--- PROVIDED PASSAGE ---

According to a report in today’s Business Standard, India’s finance ministry decided on a reform plan to improve efficiency in state-owned banking sector. In the plan, not only the chairmen and executive directors but also ordinary employees are entitled to  performance-linked incentive packages.

“Heads of 29 public sector banks are set to get a performance-linked annual incentive package. Besides, all of them will get a lumpsum ex-gratia payment on retirement, depending on the number of years they put in as directors on bank boards.  Down the line, close to 800,000 employees in the public sector banking industry, too, will get incentives, based on their performance in five key areas.”

Five parameters are considered to determine the size of annual bonus,  which includes “credit growth, deposit mobilization, quality of assets, and recovery of non-performing assets.” (The report mentions only four parameters though).

I don’t think such design can help achieve the efficiency goal.

--- PROVIDED DATA ---

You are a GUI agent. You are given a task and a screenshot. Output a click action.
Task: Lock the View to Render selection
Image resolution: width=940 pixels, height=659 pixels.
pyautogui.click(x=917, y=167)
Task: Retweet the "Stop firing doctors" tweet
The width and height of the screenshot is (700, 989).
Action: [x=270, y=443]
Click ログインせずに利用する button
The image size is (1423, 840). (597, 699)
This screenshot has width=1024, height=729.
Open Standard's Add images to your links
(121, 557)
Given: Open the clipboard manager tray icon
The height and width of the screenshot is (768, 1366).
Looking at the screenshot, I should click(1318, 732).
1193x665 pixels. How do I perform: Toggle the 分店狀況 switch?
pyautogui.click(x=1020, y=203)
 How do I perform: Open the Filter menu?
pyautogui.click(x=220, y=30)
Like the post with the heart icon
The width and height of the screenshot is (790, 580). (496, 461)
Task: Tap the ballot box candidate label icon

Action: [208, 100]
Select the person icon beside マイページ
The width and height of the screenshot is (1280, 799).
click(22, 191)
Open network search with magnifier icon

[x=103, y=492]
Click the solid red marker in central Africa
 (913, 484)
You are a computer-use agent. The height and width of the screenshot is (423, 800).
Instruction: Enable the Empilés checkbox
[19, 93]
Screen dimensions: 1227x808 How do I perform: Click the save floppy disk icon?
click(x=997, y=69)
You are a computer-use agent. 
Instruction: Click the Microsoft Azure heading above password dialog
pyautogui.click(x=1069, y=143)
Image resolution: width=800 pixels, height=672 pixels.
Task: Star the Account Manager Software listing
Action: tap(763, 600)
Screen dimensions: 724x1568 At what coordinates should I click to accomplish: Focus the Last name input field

---

**TASK REQUIREMENTS**:
(a) List the parameters that the passage on bank incentives quotes for determining the size of the annual bonus.
(b) Extract the lines of the records from their start through the line containing "pyautogui.click(x=917, y=167)", inclusive, and copy them exactly.
The records are unrelated to the passage on bank incentives.

**EXPECTED RESULTS**:
(a)
credit growth
deposit mobilization
quality of assets
recovery of non-performing assets

(b)
You are a GUI agent. You are given a task and a screenshot. Output a click action.
Task: Lock the View to Render selection
Image resolution: width=940 pixels, height=659 pixels.
pyautogui.click(x=917, y=167)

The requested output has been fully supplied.